His statement comes amid suggestions that the withdrawal in March of a mining lease application for the large China Stone thermal coal project, for coal used in electricity generation, raises questions about the viability of other projects in the Galilee.
However, the Chinese-owned Macmines Australasia has confirmed that it remains committed to developing the mine in the short term, which means that its development would likely follow the Carmichael mine.
Queensland Premier Annastacia Palaszczuk said on Tuesday that the state government was taking action to ensure the $2 billion Carmichael coal mine approval is finalised, which has led to expectations it would be approved within weeks.
Mr Macfarlane said if the Carmichael mine went ahead, the precedential value of environmental approvals and expected investment in pit-to-port infrastructure would improve the business case for other Galilee coal projects.
"So all the management plans that Adani has put in place will be able to be replicated across the basin," Mr Macfarlane said.
"And in terms of infrastructure you'll have a rail line with capacity of up to 50 million tonnes [of coal], certainly 25 [million tonnes] initially that will take coal."
Adani intends to build a 200-kilometre rail spur to connect to the existing rail network in the adjacent Bowen Basin. The capacity of the rail line and adjoining networks should be sufficient to carry an additional 25 million tonnes of coal initially, and up to 50 million tonnes, Mr Macfarlane said.

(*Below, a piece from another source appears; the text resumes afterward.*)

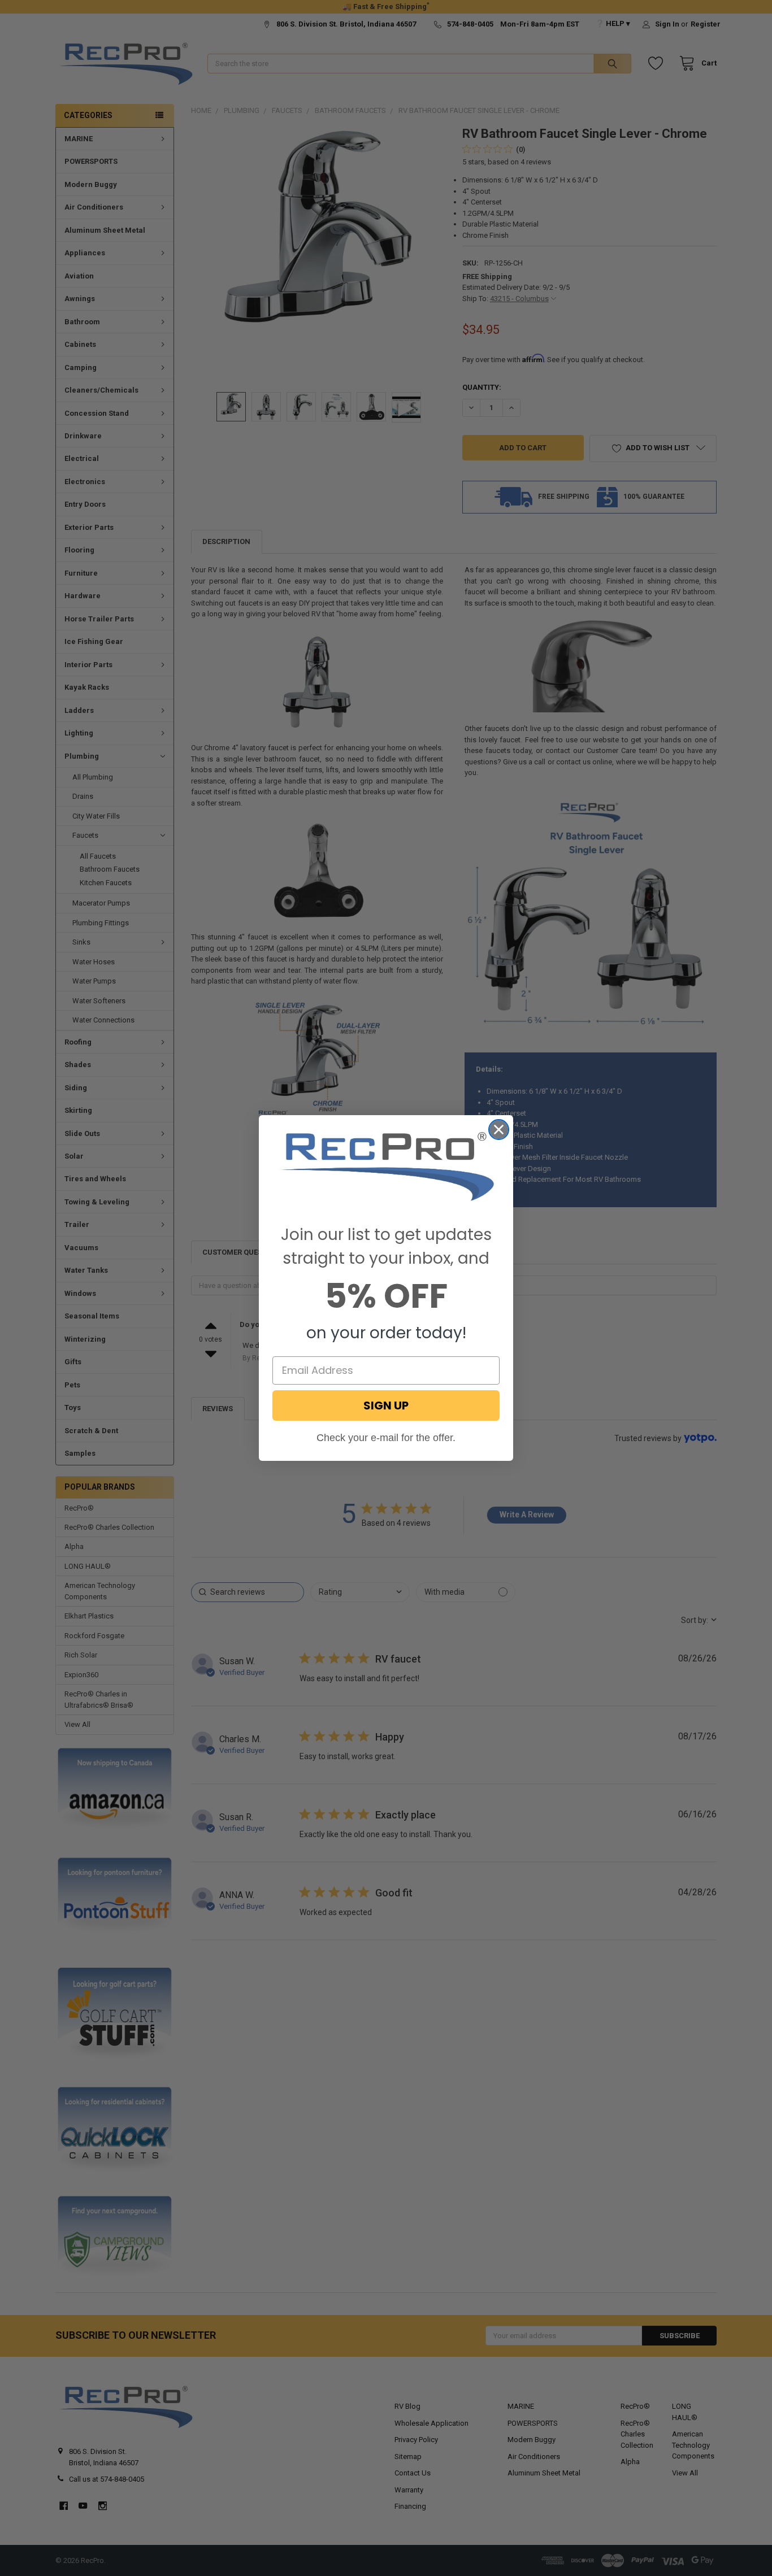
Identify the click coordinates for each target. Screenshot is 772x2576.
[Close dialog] (499, 1129)
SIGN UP (386, 1405)
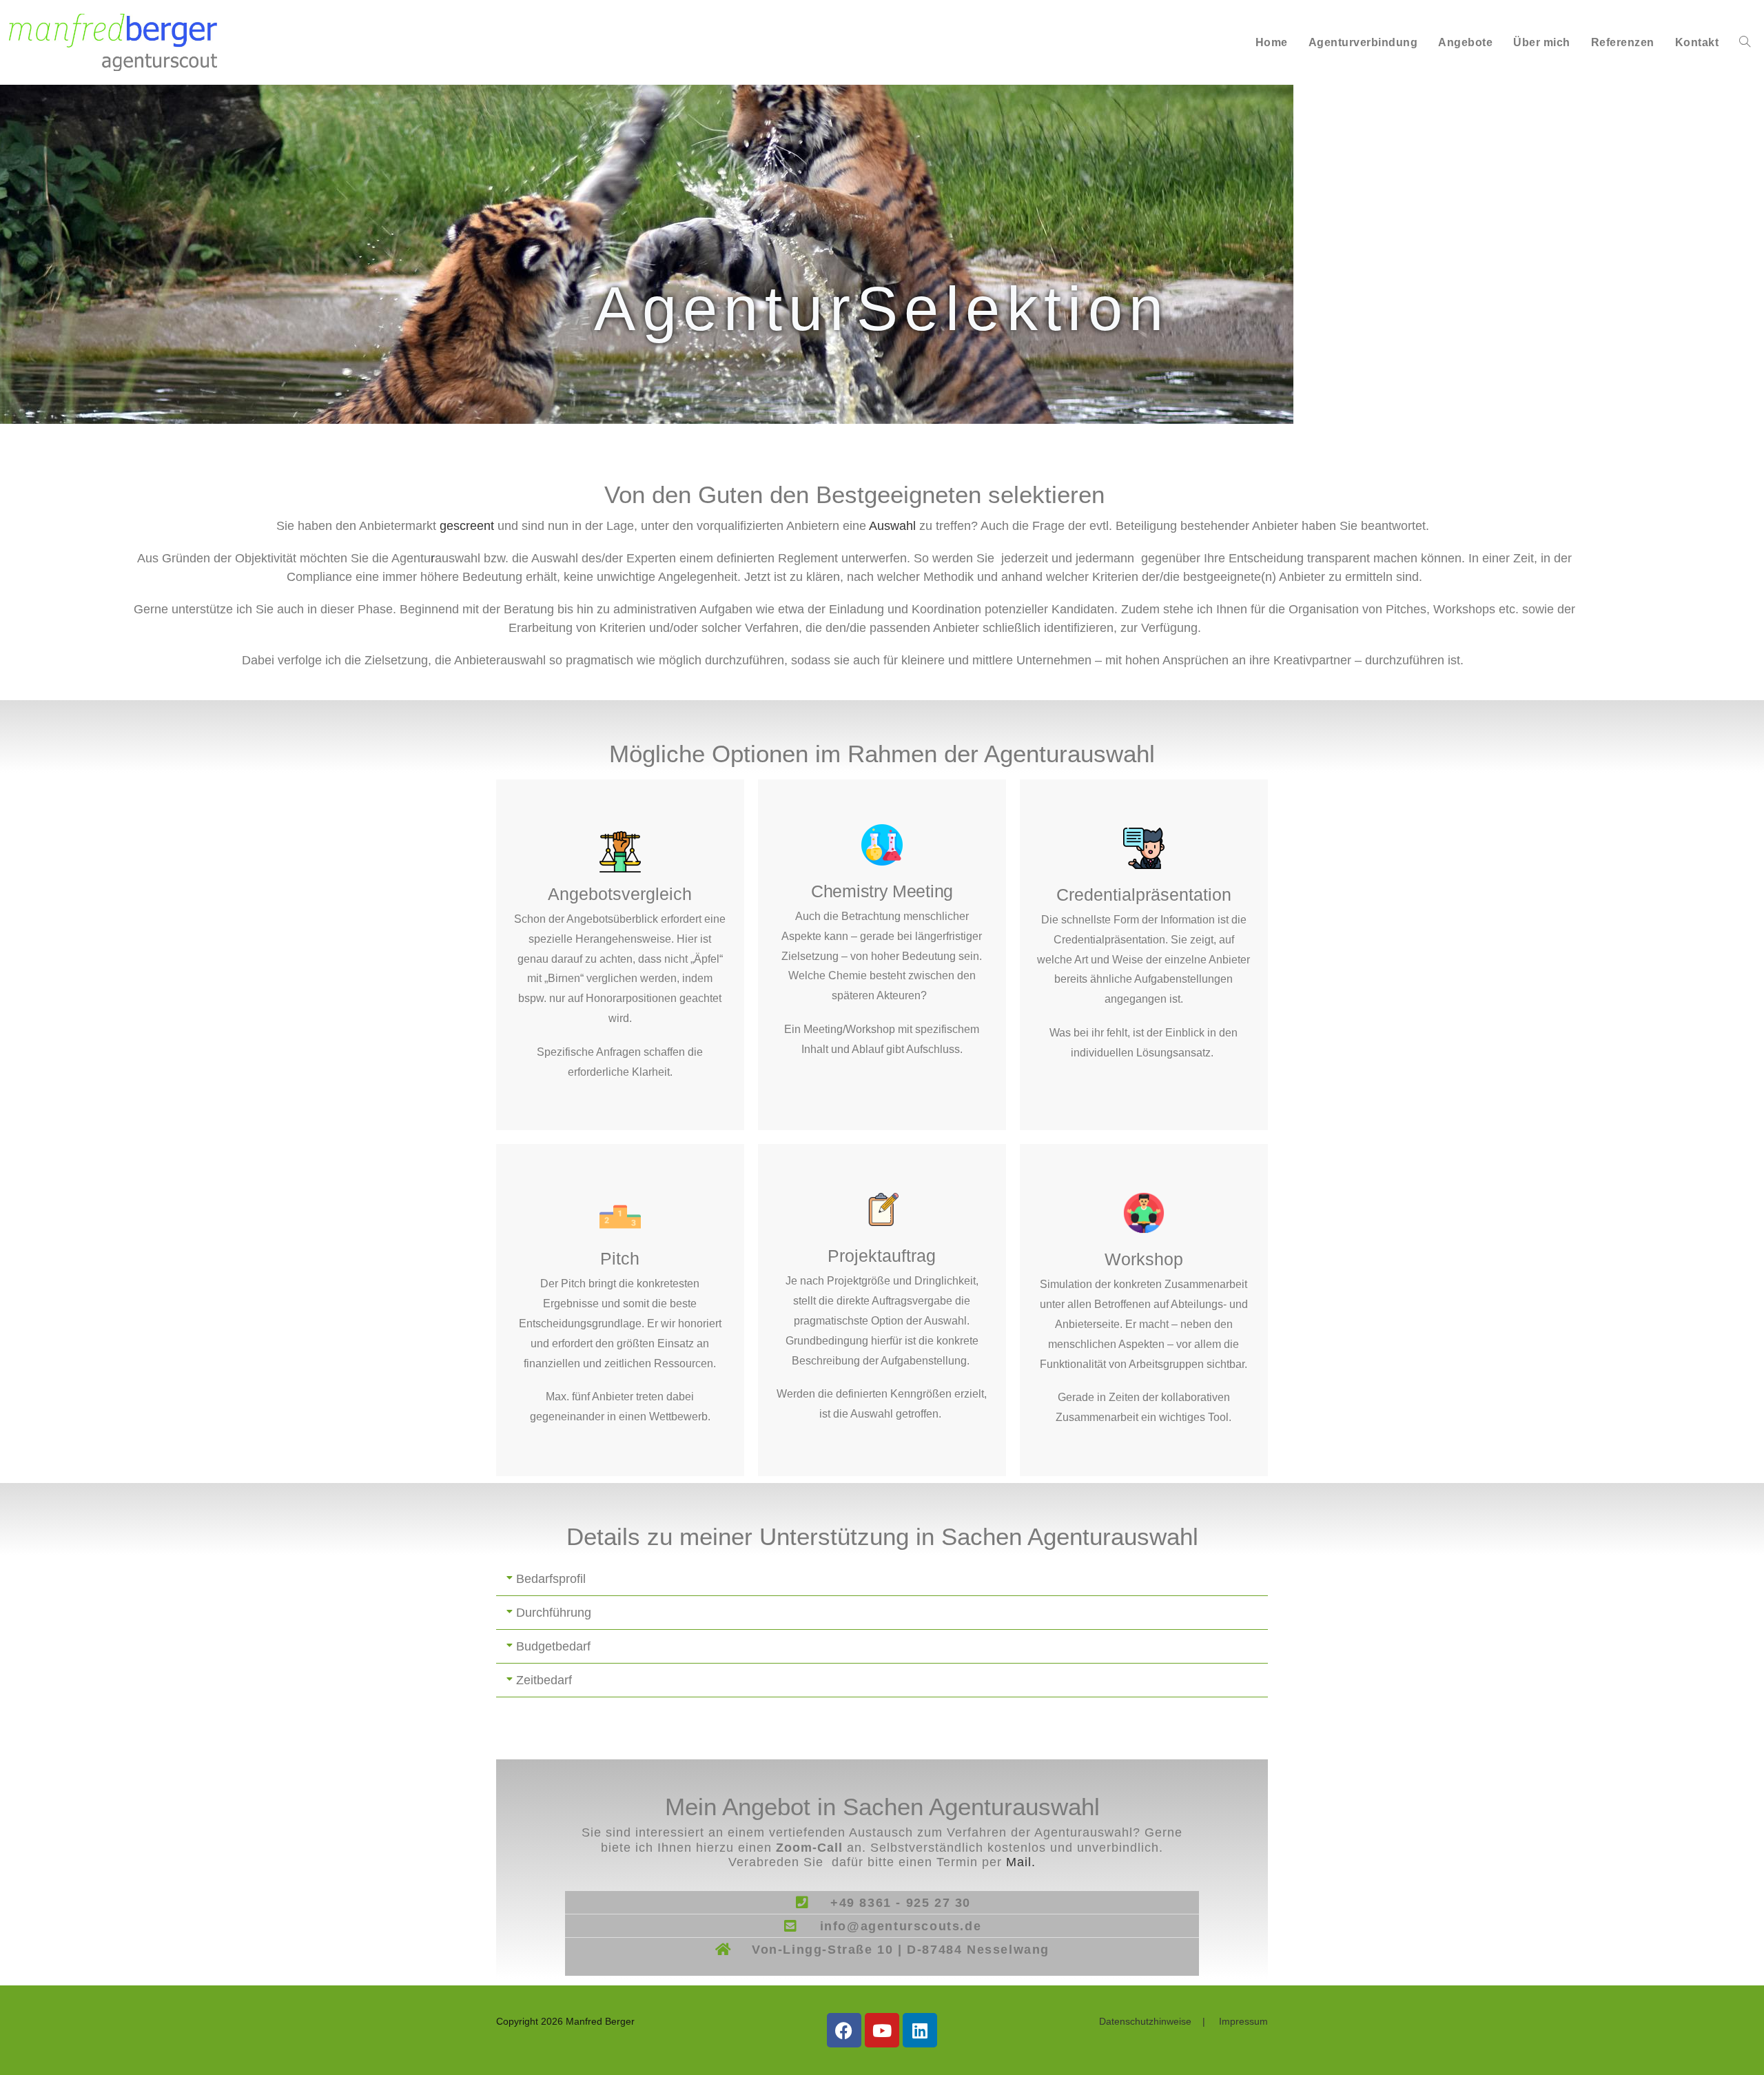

Including China Stone, there are four other major projects proposed for the Galilee Basin. Kevin's Corner and Alpha are owned by GVK Hancock, a joint venture between Indian conglomerate GVK and Gina Rinehart's Hancock Prospecting. The two mines would produce 60 million tonnes of thermal coal.
The major other project is the North Alpha Project owned by Clive Palmer's Waratah Coal. According to the company's website, the project would produced 40 million tonnes per annum of thermal coal.
With asset lives that run well into the decades, there are questions about whether final investment decisions for thermal coal projects stack up. For example, for any mine with a 40-year life that enters production next year, decommissioning would not occur until 2060, when demand for coal is predicted to have shifted.
Former head of research for Citibank and now director of the Institute for Energy Economics & Financial Analysis, Tim Buckley, argues that new mines in the Galilee should not be developed and questions their viability.
He said that developing thermal coal mines in the Galilee posed a risk to mine owners because of changing demand for thermal coal, in contrast to coking coal used in steel-making, for which there are no alternatives.
"The Queensland government last week approved the Olive Downs, 15 million-tonnes-per-annum coking coal mine. This is a strategically sensible thing to do [because it is] best leveraging existing infrastructure and best using the limited carbon budget left," Mr Buckley said.
"To also concurrently open up a massive new low-quality thermal coal basin is strategically short sighted, and entirely out of step with the Paris Agreement."